The AMCP has tried to address the concerns of users and potential users in its second version of the format, which was presented at the group's educational conference in October and will be posted on the organization's Web site, «www.amcp.org», and that of the foundation, «www.fmcpnet.org». For example, the handling of proprietary information has to be addressed between the drug manufacturers and the organizations to which they are submitting their reports, and that is spelled out in the updated version, says the FMCP's Fry.
The information requested of drug manufacturers has not changed in the second version, though the contents section is now presented in template form, to make it easier to use, Fry says. The suggested format now requires manufacturers to summarize clinical and economic studies in evidence tables.
The updated version also simplifies and clarifies some of the language used in the format. And the AMCP has added a "response to comments" document, addressing common questions the AMCP has received since the format was introduced.
Some manufacturers, for example, have complained about how health systems are implementing the format and have asked for details on how economic models should be created, says Fry. "We've emphasized that the academy is not a standard-setting organization. We can't tell an AMCP member or anyone else how to use this. We do make recommendations throughout the document, but we're concerned that some health systems may not be following them. Therefore, the foundation will continue to educate as many users and potential users as our resources will permit."
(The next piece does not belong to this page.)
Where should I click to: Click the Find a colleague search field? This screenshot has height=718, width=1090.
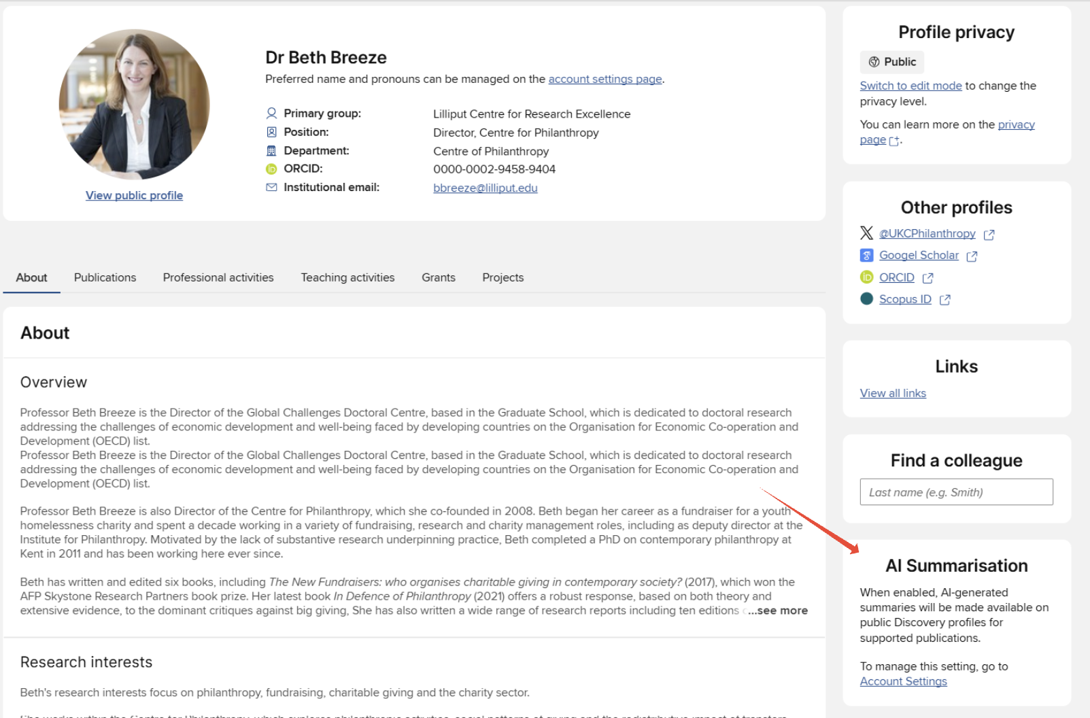(x=956, y=492)
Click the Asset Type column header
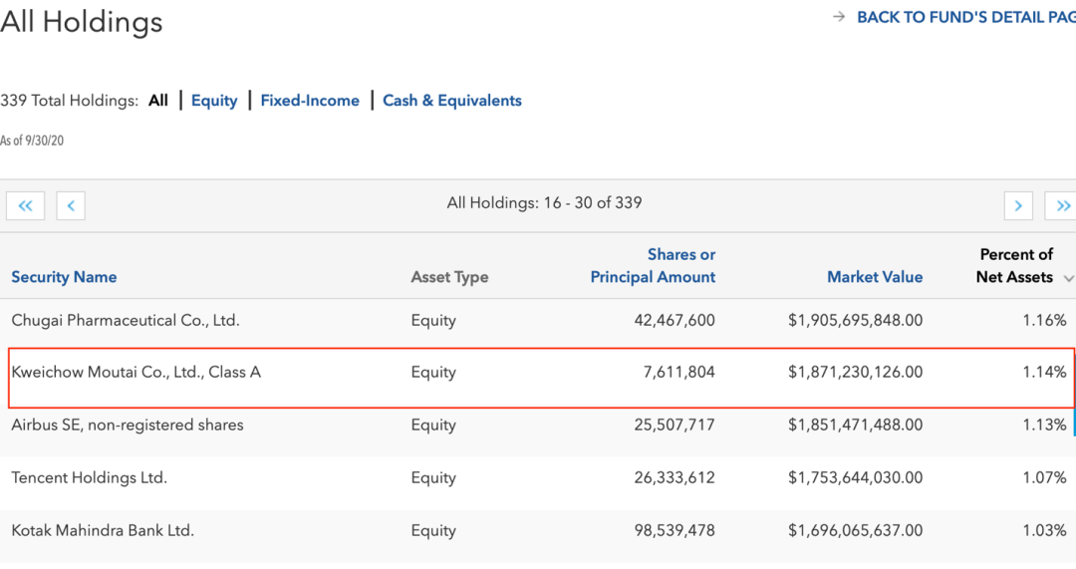 [449, 277]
The AMCP has added a sample letter that health plans can use to document their unsolicited requests for information from manufacturers. The request enables drug companies to provide information to health plans that they are not allowed to include in marketing materials, such as uses for the medication that have not yet been approved by the FDA. The revised format also includes a confidentiality statement and a sample product monograph, which is a summary of the dossier that health plans typically create to give their P&T committee members. "We've also stated that the format process applies not just to drug products but to biopharmaceuticals and vaccines," says Fry.
As the FMCP moves forward, it is also seeking government funding to evaluate the format's use in the marketplace. The FMCP plans to work with researchers to track how the format is being adopted by health plans and how the format has changed the information that is submitted to health plans and PBMs by drug manufacturers.
"We know that the information in the dossiers submitted by individual manufacturers has improved dramatically over the last year or so," says Fry. "We want to be able to document that."
It's just a matter of time before the industry will see widespread adoption of the format, says Prescription Solutions's Knight. "The AMCP has done a good job communicating the concept; now health plans need to do a better job of embracing it. There is still a gap between training and educating health plans about how the format works and those organizations implementing it."
The reason for the gap, Knight, Fry, and others say, may simply be that switching to the format — and a new way of evaluating drugs for formularies — takes resources and time. Health plans, for example, may have to recruit and train staff needed to evaluate the cost-effectiveness studies and pharmacoeconomic models that the format requests, says Fry.
Premera, which serves more than 1.4 million people in Washington state, Oregon, and Alaska, launched the effort to overhaul its formulary decision-making process in the early months of 2001. "Since then, we have been gradually bringing that into place, training the manufacturers to work with us and training the members of our P&T committee," Watkins says. "It takes a while. It is about a two-year process to implement the format fully. We're close to that now."